En outre, l’année dernière, dix-sept procédures judiciaires ont été diligentées par l’IGPN. Parmi elles, dix concernent l’usage d’un lanceur de balles de défense et les sept autres l’usage d’un pistolet de type Taser. Enfin, depuis le début de l’année 2015, trois procédures judiciaires ont été ouvertes par l’IGPN. Toutes ont pour objet l’usage du pistolet de type Taser. Le nombre d’accidents reste donc faible. Toutefois, si les armes intermédiaires sont non létales, c’est-à-dire non destinées à tuer, elles n’en sont pas moins des armes. Leurs effets ne doivent pas être sous-estimés.
Madame Assassi, je le répète, le Gouvernement comprend l’esprit dans lequel vous avez déposé votre proposition de loi.
C’est ce même esprit qui a conduit le ministre de l’intérieur à engager une réforme de l’armement intermédiaire dont disposent les forces de l’ordre. Vous l’avez souligné vous-même, les lanceurs de 44 millimètres de type Flash-Ball manquent de précision, ce qui a parfois pu provoquer des accidents. C’est la raison pour laquelle le Gouvernement procède à leur remplacement progressif par des lanceurs de 40 millimètres à visée laser, qui permettent à nos agents de gagner en précision lorsqu’ils procèdent à un tir de balle de défense.
La réforme est donc en cours : dans des délais réduits, le Flash-Ball ne sera plus du tout utilisé. Pour autant, dans l’intervalle, un moratoire sur les armes intermédiaires serait contre-productif et pourrait avoir des conséquences extrêmement dangereuses : nous ne pouvons pas nous permettre de désarmer nos forces de l’ordre.
Enfin, je tiens à vous apporter quelques précisions quant au dossier du rapprochement entre la police et la population. En tant que secrétaire d’État chargée de la politique de la ville, je me consacre à ce travail depuis plusieurs mois, ainsi que Bernard Cazeneuve.
À ce titre, MM. Cazeneuve et Kanner et moi-même avons cosigné une circulaire le 25 mars dernier et lancé un appel à projets de plus d’un million d’euros en direction des territoires, pour faire remonter des propositions de rapprochement entre la police et la population, notamment de la part du tissu associatif.

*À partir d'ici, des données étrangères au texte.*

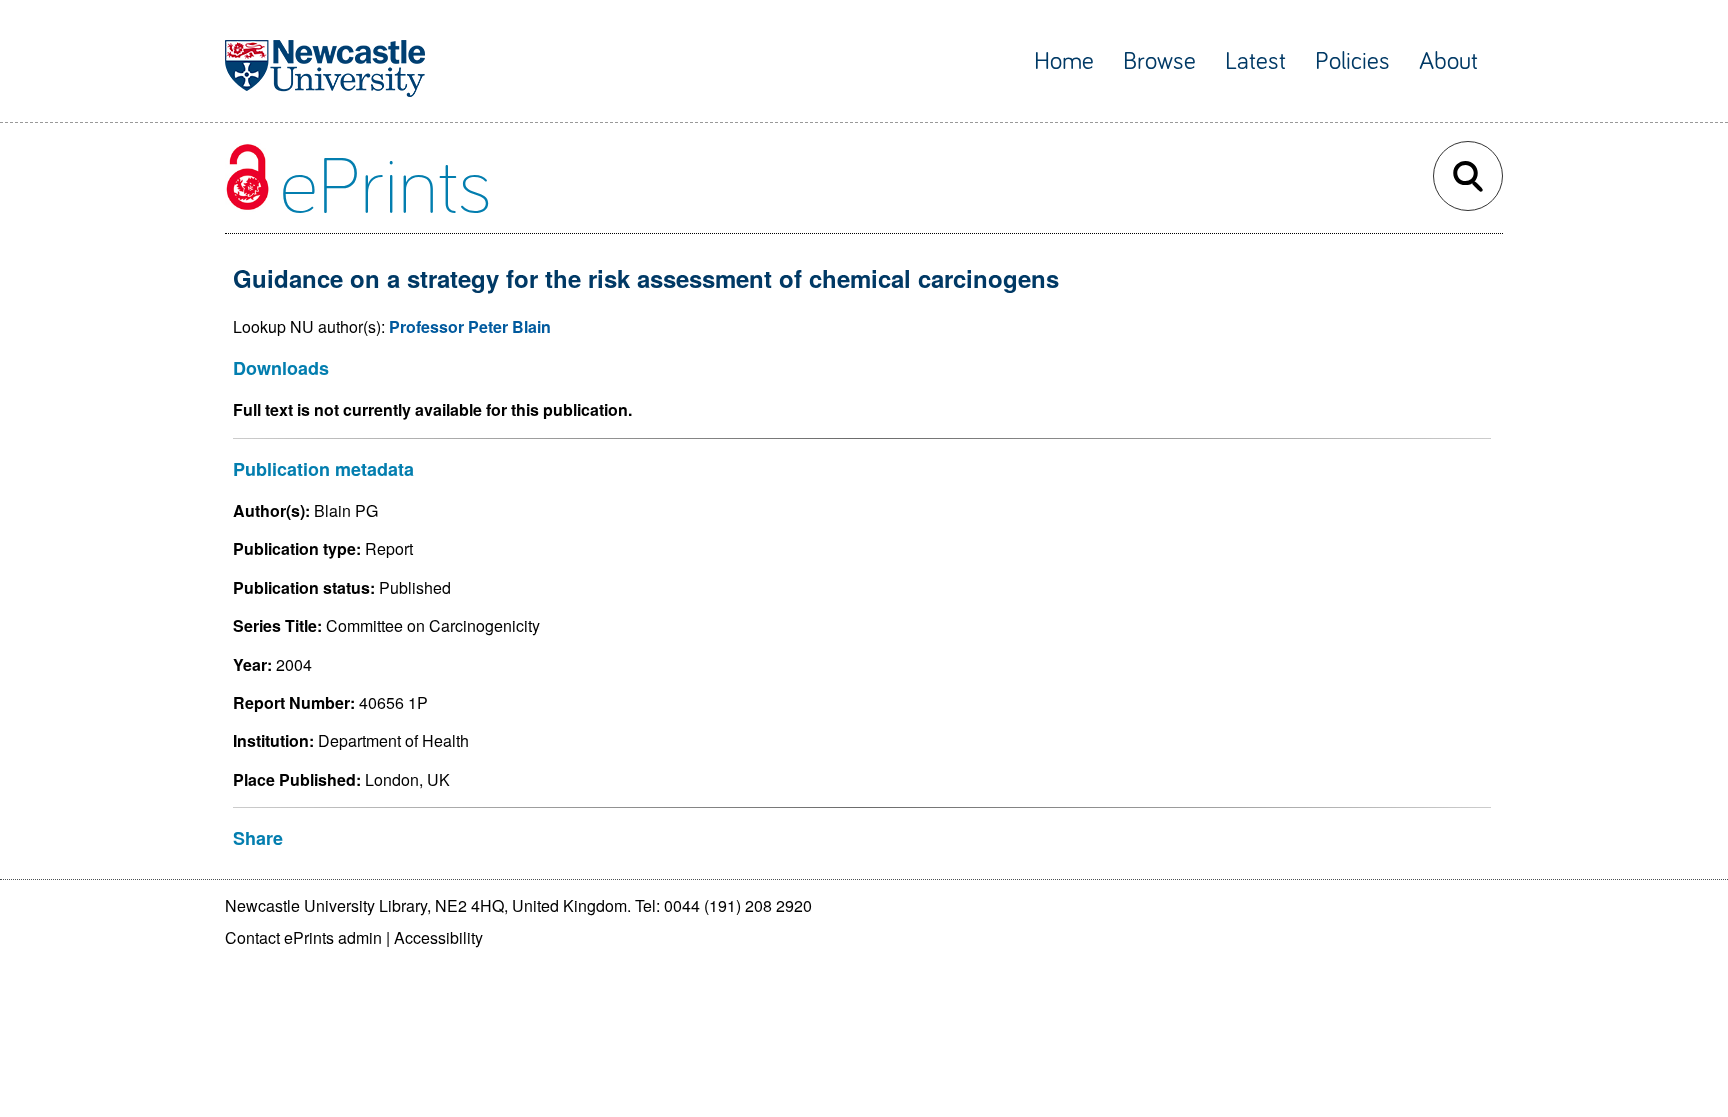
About (1448, 61)
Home (1064, 61)
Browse (1159, 61)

Parallèlement, nous avons décidé la création d’une cellule nationale. Cette structure, inédite, permettra de réunir des représentants des associations et des forces de l’ordre, afin d’étudier toutes les problématiques émergeant des territoires et de valoriser au mieux les initiatives qui portent leurs fruits – je songe notamment aux délégués police-population, que nous avons déployés dans plusieurs commissariats. Ces personnels viendront en appui des fonctionnaires de police, dons nous renforçons actuellement les effectifs par la voie de nouveaux recrutements.